Democrats and many environmental groups have been celebrating the passage of the Inflation Reduction Act, the climate movement’s biggest legislative success, but Cavalier-Keck and many other people living in communities threatened by a warming planet said they feel this deal came at their expense. Once again, she said, she feels they were a bargaining chip and ultimately, they were sacrificed.

To secure the support of Sen. Joe Manchin III (D-W.Va.) for the Inflation Reduction Act, the climate, energy and health-care package that President Biden signed into law last week, Democratic leadership reached a side deal with Manchin that would overhaul the process for approving new energy initiatives and expedite the Mountain Valley Pipeline project — which Cavalier-Keck has been opposing for years.

“They didn’t have all the players at the table,” said Cavalier-Keck, an enrolled citizen of the Occaneechi Band of the Saponi Nation in North Carolina. “I went through the stages of grief — anger, sadness, depression, hopelessness, and then I was like ‘We’ve got to stand up. We’ve got to do something.’”

Cavalier-Keck, 44, is planning to rally in Washington on Sept. 8, recruiting other Indigenous, Black and Appalachian community members who are fearful of what this side deal could mean for their homes and the planet. Representatives for Manchin, Senate Majority Leader Charles E. Schumer (D-N.Y.) and House Speaker Nancy Pelosi (D-Calif.) did not respond to a request for comment.

## REQUIRED TASKS:
[1] According to the text on the Inflation Reduction Act side deal, why did Democratic leadership reach a separate agreement with Sen. Joe Manchin III, and what would that agreement do?
[2] Answer these from the text on the Inflation Reduction Act side deal:
(a) Which pipeline project would the side deal expedite?
(b) Of which nation is Cavalier-Keck an enrolled citizen?
(c) On what date is she planning to rally in Washington?

## RECORDED INFORMATION:
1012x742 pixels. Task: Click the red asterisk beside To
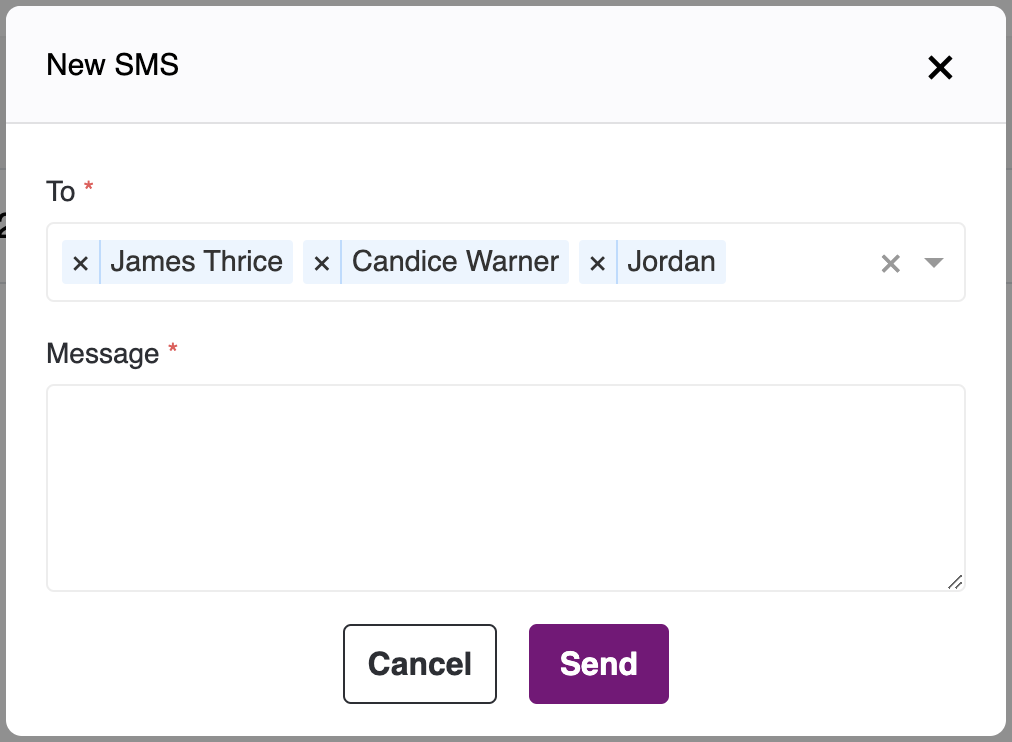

## SOLUTION LIST:
[1] Democratic leadership made the side deal to secure Manchin's support for the Inflation Reduction Act. The agreement would overhaul the process for approving new energy initiatives and expedite the Mountain Valley Pipeline project.

[2]
(a) The Mountain Valley Pipeline project.
(b) The Occaneechi Band of the Saponi Nation in North Carolina.
(c) Sept. 8.